Tracing the storage stack

This document describes the storage stack‘s integration with Fuchsia’s tracing system system, and how you can use tracing to investigate performance, interactions, and behaviour in the storage stack.

For general background on how to use tracing, see Recording a trace.

Quick Start

Run the following command to take a trace for investigating general storage issues:

ffx trace start --categories "storage,blobfs,kernel,kernel:sched,minfs,fxfs" --duration 10

If you want to see detailed flows for page faults and user pager events, add the kernel:vm category as well:

ffx trace start --categories "storage,blobfs,kernel,kernel:sched,kernel:vm,minfs,fxfs" --duration 10

Once the trace is complete, an .fxt file will be generated. Load this file in https://ui.perfetto.dev to get started.

Storage Tracing

Fuchsia's tracing system mainly deals with [durations]{trace-durations} and [flows]{trace-flows}. We can see both of these in use in the following example, where durations are the blocks of execution and flows are the arrows pointing between durations in different threads or processes:

Example trace

Trace durations

Trace durations are the most common type of instrumentation. They record how long a given operation takes (measured both by wall time and CPU time).
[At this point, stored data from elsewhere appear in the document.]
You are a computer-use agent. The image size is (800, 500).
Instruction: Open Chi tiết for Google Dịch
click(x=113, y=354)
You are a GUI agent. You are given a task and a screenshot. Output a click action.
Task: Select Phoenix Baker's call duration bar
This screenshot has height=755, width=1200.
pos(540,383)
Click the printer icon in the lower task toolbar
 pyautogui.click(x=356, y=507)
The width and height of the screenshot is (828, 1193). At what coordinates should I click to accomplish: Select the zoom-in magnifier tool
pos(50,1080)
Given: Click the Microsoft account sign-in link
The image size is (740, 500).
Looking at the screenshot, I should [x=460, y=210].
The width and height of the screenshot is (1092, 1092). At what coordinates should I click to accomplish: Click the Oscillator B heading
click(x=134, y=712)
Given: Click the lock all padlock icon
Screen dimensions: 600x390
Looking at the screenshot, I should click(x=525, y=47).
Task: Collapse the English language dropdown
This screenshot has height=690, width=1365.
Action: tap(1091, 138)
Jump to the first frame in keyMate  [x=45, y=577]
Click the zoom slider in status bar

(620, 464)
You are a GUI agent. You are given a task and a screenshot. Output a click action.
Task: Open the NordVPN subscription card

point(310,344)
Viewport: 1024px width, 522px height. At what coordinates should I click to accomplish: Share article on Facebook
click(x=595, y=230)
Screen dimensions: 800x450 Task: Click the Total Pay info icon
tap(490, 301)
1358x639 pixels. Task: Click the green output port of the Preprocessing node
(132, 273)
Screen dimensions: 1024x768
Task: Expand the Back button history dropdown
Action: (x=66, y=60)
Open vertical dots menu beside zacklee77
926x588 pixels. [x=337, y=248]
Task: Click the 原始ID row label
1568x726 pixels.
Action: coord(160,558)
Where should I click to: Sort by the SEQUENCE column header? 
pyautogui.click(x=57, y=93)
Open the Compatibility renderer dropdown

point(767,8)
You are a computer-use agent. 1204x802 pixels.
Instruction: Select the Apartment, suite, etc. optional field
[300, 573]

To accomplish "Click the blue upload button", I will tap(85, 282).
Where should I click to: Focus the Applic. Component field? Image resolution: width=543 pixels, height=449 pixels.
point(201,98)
Each filesystem (blobfs, minfs, and fxfs) has instrumentation for a variety of common filesystem operations. For example, in blobfs, every block transaction is instrumented to record the duration ( source):

  zx_status_t Transaction(block_fifo_request_t* requests, size_t count) final {
    TRACE_DURATION("blobfs", "Blobfs::Transaction", "count", count);
    return block_device_->FifoTransaction(requests, count);
  }

Adding a new trace duration is simple. The TRACE_DURATION macro starts a new duration which ends when the current scope ends. Durations can take zero or more named paramenters, such as count in the example above. There is no performance overhead for trace durations when tracing is disabled, so feel free to use these liberally.

Trace flows

Flow events allow us to connect durations across threads or processes. This is useful for tracking asynchronous work. Currently, the block stack has basic support for trace flow events. Block operations which are performed through libtransaction will automatically be annotated with trace flow IDs. When interacting directly with the block FIFO, trace flow IDs must be manually assigned (see trace.h for details about how to generate appropriate IDs).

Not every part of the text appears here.